──────── Data for processing ────────

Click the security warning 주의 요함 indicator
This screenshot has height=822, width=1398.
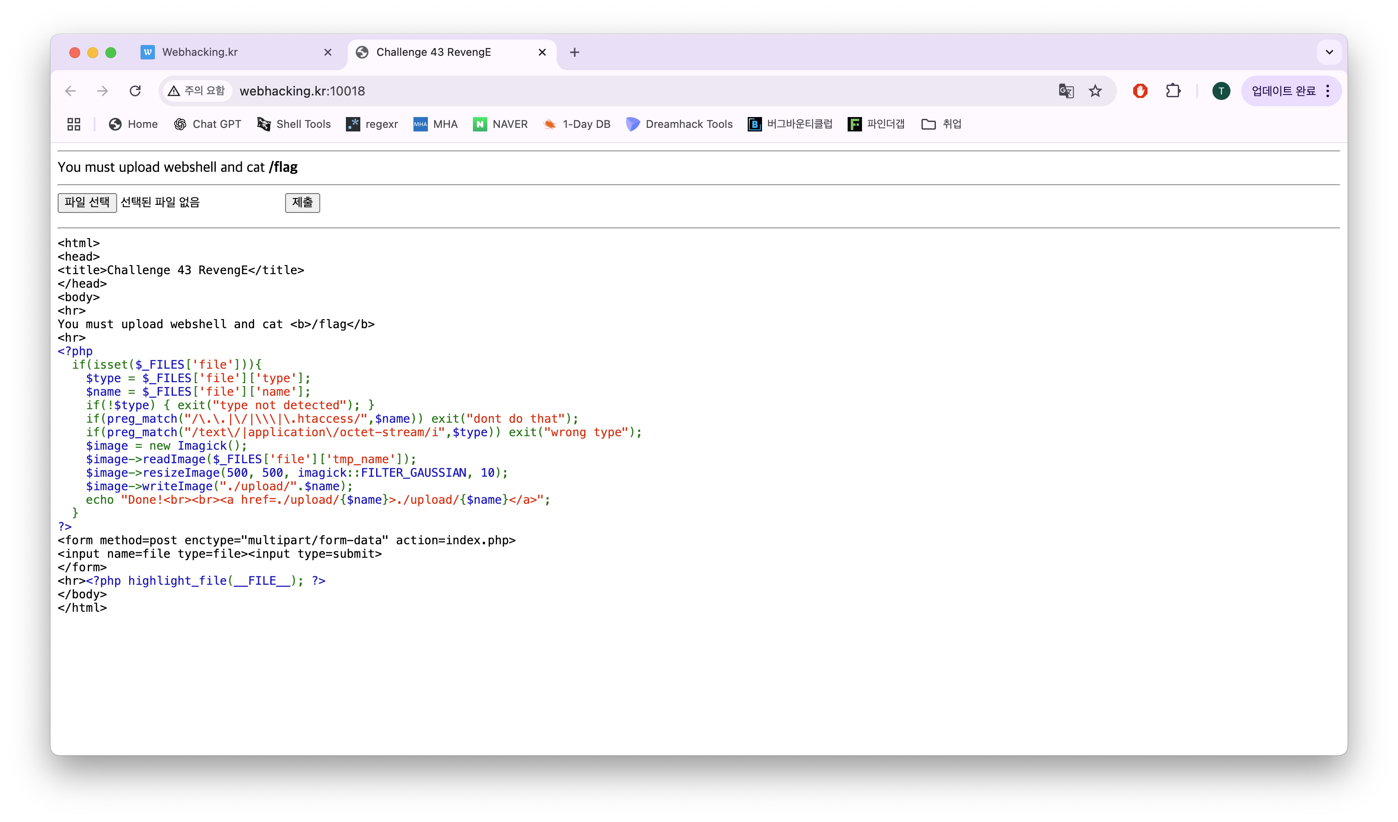pos(197,91)
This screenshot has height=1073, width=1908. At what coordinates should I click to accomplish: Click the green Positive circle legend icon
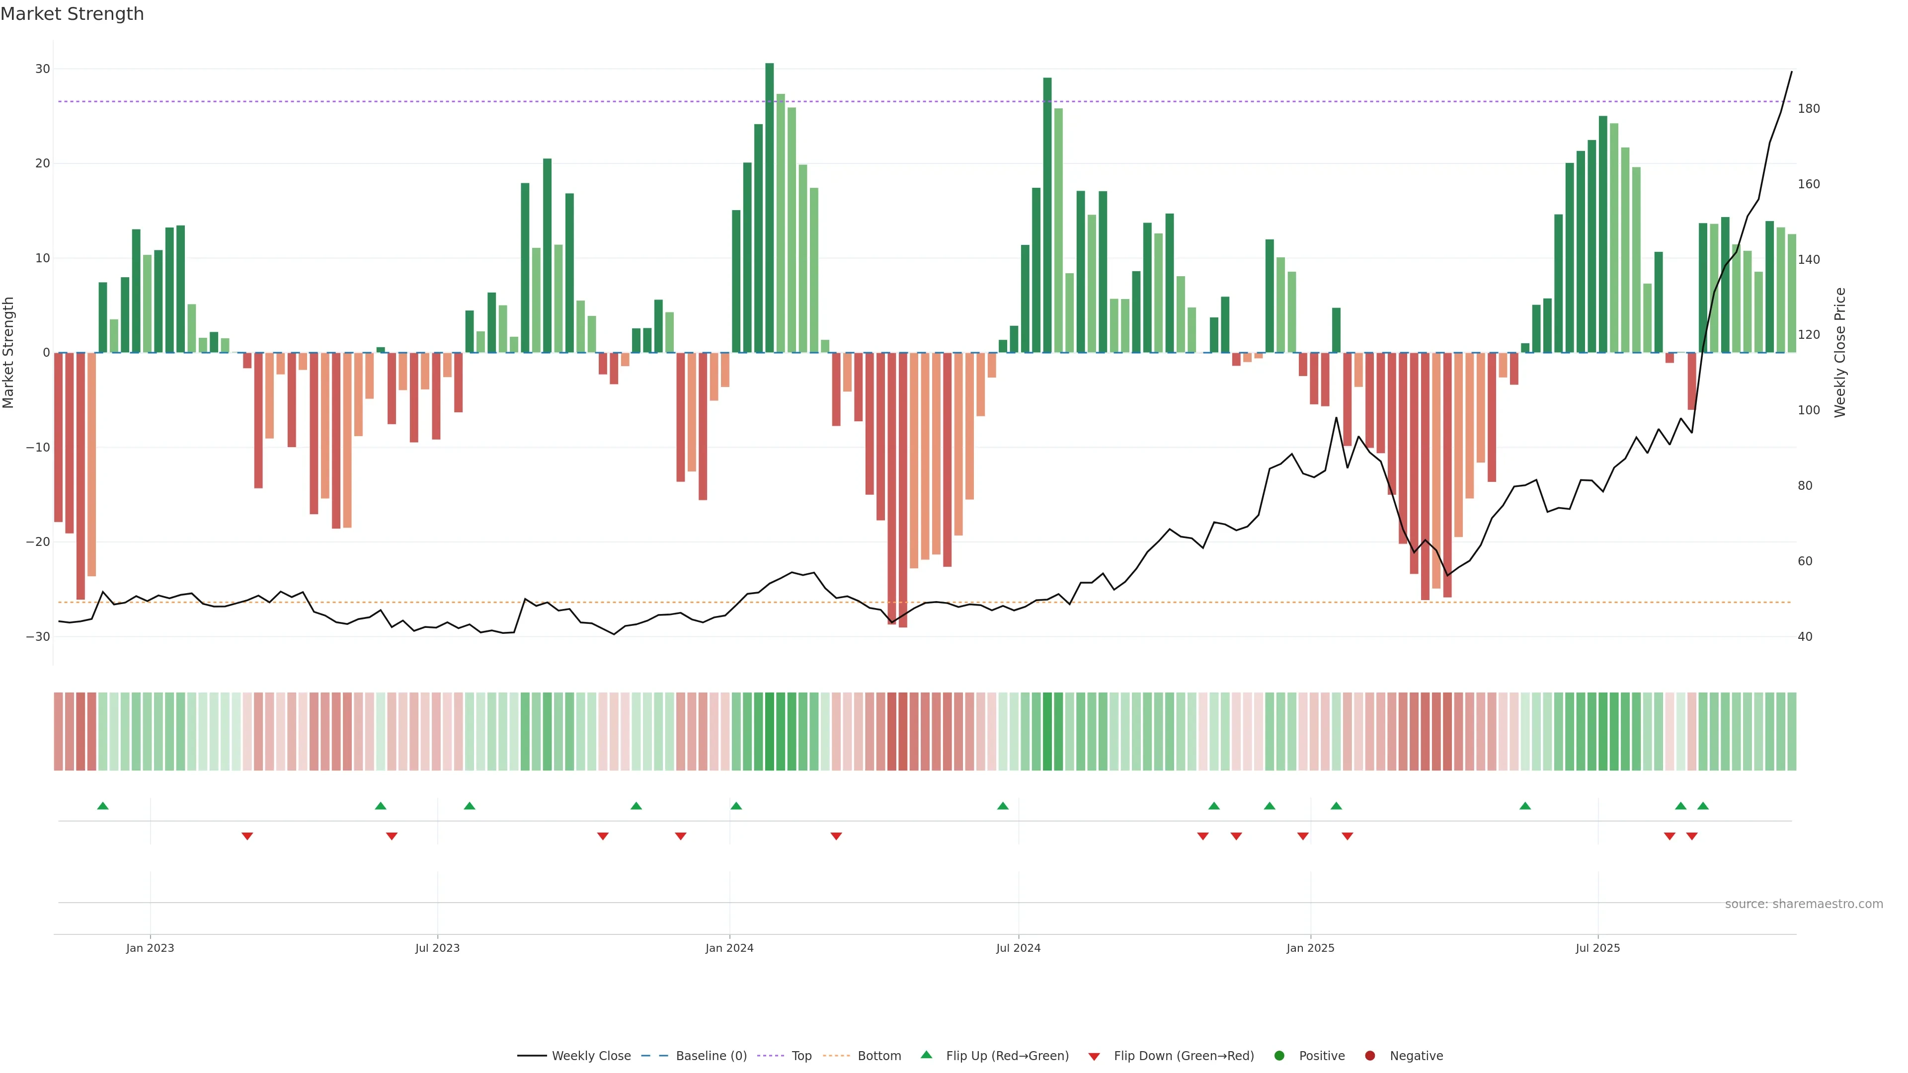coord(1279,1056)
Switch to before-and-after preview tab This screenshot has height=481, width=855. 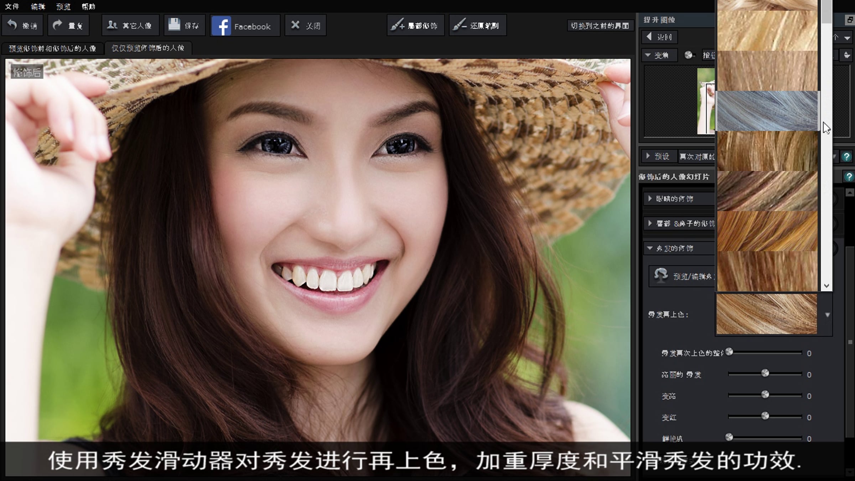(x=52, y=48)
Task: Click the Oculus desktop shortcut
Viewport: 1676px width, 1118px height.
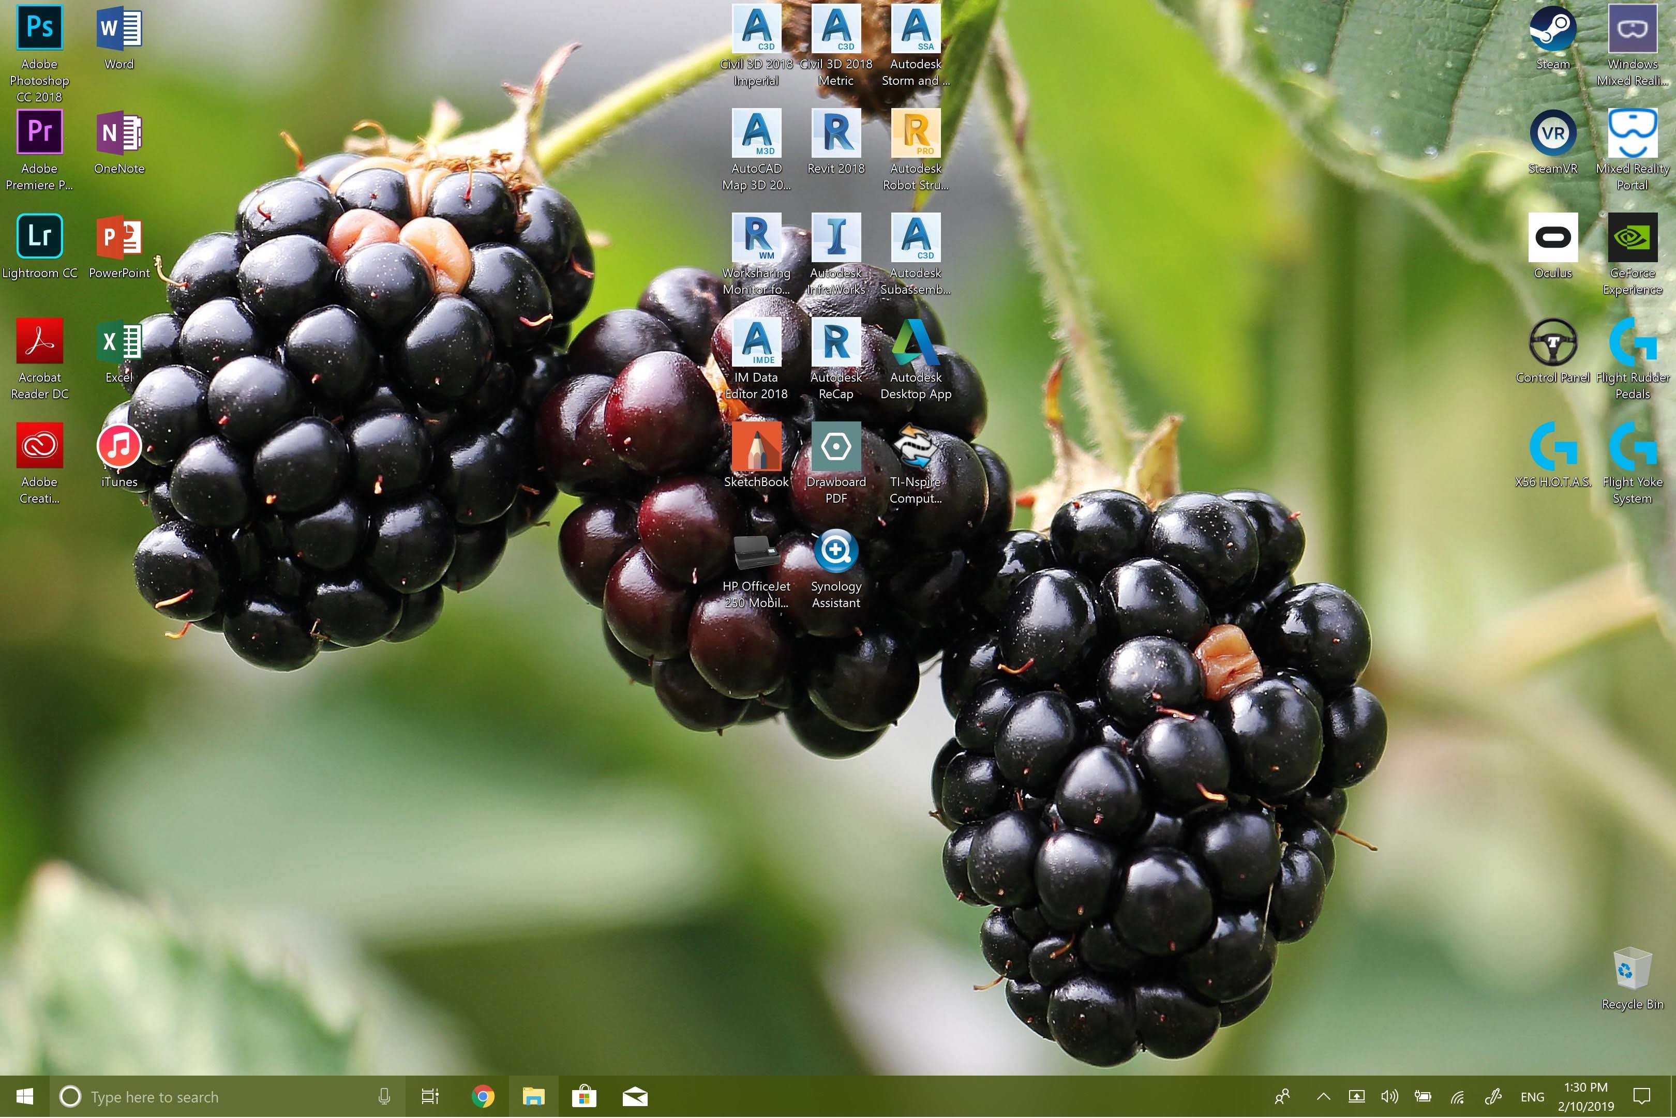Action: click(1553, 237)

────────

## Problem statement
Give back an exact copy of only the lines from the one with "Task: Click the Oculus desktop shortcut" through the final line of the material, both included. Pictures do not belong in it.

## Reply
Task: Click the Oculus desktop shortcut
Viewport: 1676px width, 1118px height.
Action: click(1553, 237)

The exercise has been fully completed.